↓
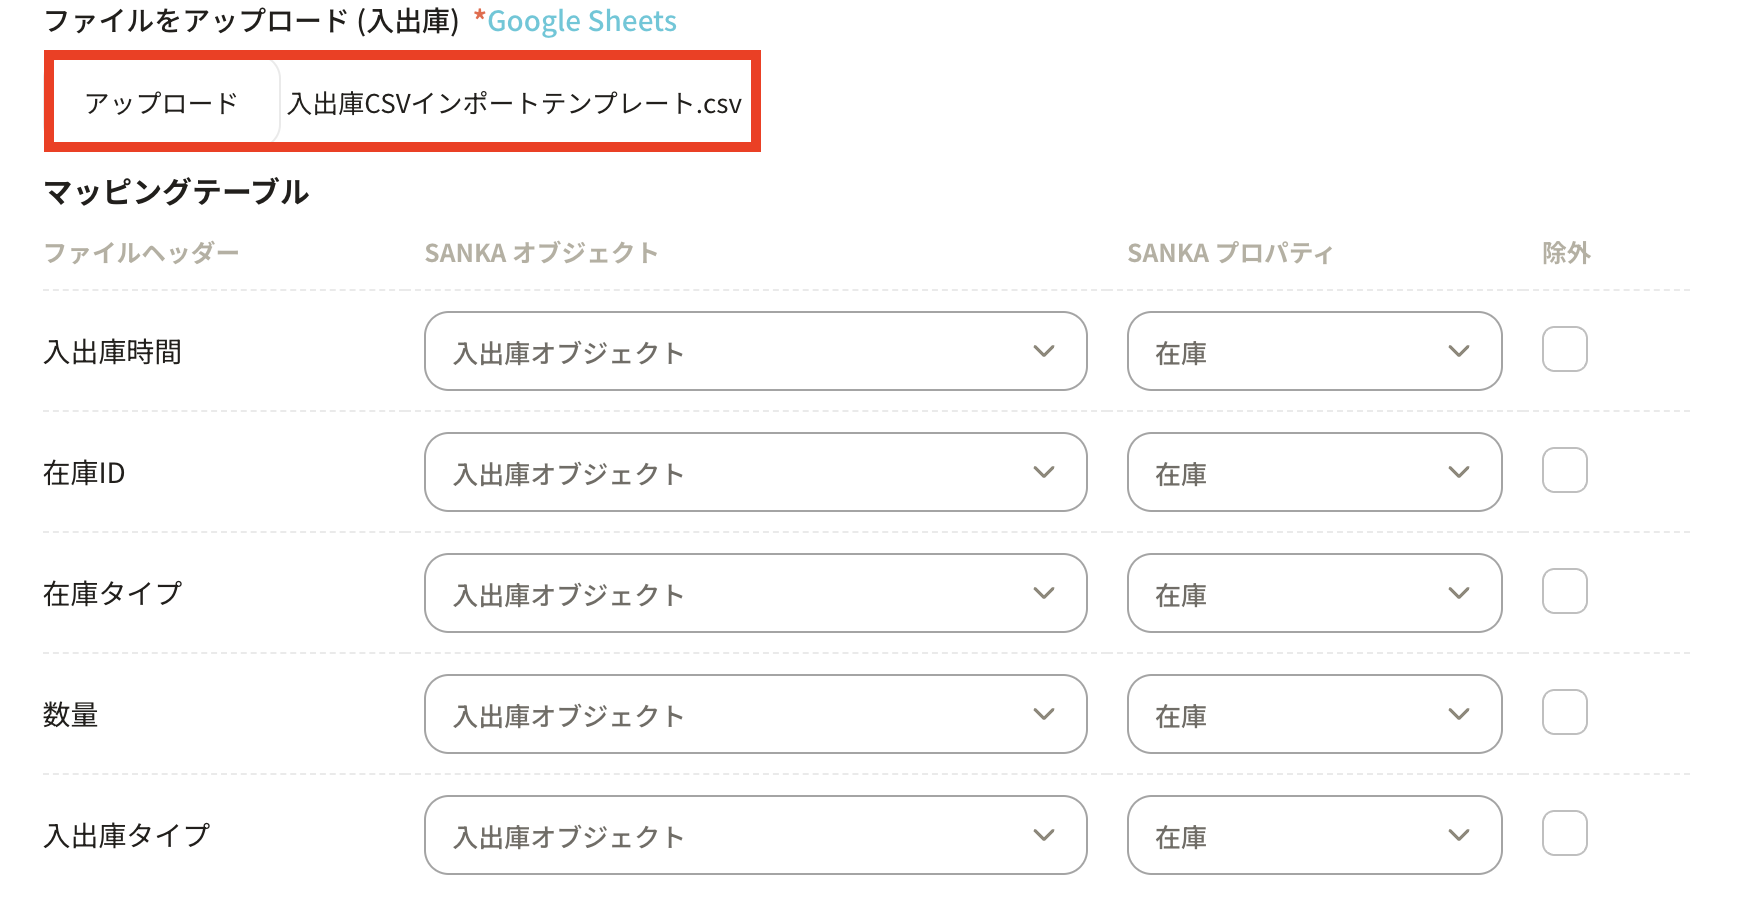Tick the exclude checkbox for 在庫ID
This screenshot has width=1738, height=904.
[1564, 471]
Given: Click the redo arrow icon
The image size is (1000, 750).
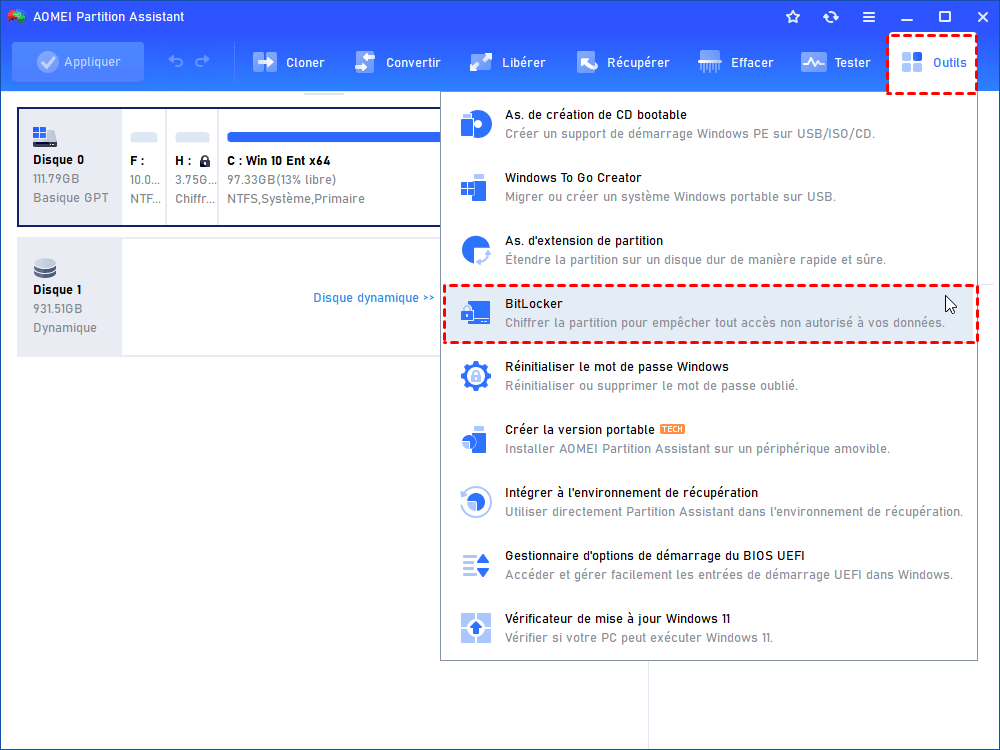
↑
Activity:
No pictures go in the copy. Retype exactly the lines from the one with "Given: Click the redo arrow icon" through the last line of the entries above, both included, and nothing more.

Task answer:
Given: Click the redo arrow icon
The image size is (1000, 750).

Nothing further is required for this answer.